Изменить стиль страницы

Лука хорошо помнил, как они сердились и как бранили его, когда он путал их имена. Хоть бы эта седая прядь была бы у них с разных сторон, часто думал Лука, тогда бы не так трудно было их различать.

Теперь, раздосадованный, он дал себе слово никогда не называть тетушек их настоящими именами: тетю Нуцу он будет называть тетей Нато, а тетю Нато — тетей Нуцой. Он был убежден, что это приведет тетушек в исступление.

Но, поделившись своим решением с Андукапаром, он почувствовал, что тот отнесся к его плану неодобрительно. Это было заметно по холодному выражению лица, и к тому же Андукапар, раскатывающий по балкону на своем кресле, вообще перевел разговор на другую тему и спросил:

— На какой улице теперь ваша школа?

Лука счел план отмщения провалившимся и, опираясь на балконные перила, стал смотреть на Куру. Снова вспомнил свое утреннее поражение.

Внутренне он все-таки не был убежден, что Конопатый обманул его и украл одежду. Скорее всего, не нашел наш двор, думал Лука и надеялся непременно встретить завтра рыжего Альберта на месте их знакомства. Он, конечно, будет там, и там же в ожидании хозяина будет лежать одежда Луки, так же аккуратно сложенная, как он оставил ее Альберту.
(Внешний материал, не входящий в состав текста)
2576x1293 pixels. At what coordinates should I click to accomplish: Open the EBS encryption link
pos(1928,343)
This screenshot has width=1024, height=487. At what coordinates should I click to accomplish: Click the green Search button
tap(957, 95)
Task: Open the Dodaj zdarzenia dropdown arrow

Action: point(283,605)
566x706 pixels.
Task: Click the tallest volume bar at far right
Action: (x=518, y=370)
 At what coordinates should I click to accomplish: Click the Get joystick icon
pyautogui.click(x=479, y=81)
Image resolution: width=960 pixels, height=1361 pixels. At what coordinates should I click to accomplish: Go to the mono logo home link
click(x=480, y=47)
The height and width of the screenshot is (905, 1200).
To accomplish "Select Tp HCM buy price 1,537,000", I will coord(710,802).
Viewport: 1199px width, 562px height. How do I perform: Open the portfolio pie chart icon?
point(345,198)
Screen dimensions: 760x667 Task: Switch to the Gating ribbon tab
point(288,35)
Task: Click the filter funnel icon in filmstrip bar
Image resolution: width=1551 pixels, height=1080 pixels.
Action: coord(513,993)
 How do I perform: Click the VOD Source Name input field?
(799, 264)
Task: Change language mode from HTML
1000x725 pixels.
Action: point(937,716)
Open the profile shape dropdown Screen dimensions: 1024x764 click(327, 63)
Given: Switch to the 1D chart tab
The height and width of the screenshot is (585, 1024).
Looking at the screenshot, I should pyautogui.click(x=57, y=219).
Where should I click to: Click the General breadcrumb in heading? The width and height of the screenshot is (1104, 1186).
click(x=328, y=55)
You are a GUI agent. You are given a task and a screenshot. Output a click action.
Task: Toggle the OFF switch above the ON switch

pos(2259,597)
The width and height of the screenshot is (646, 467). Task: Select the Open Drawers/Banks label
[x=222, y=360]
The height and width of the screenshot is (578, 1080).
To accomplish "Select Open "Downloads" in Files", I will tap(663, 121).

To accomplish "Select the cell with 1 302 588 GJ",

Так Лука и поступил. Наутро отправился к Верийскому мосту. До нынешней площади Марджанишвили, где тогда еще стояла немецкая кирха, он доехал на троллейбусе. Потом вернулся назад и неторопливо побрел по Ленинградской улице к своей бывшей школе. Одежда, из-за которой возникло столько неприятностей, за один этот день стала ему ненавистной, и, несмотря на то что его оставили в дырявых башмаках и старых брюках, он с удовольствием бы отказался от пропавших вещей навсегда.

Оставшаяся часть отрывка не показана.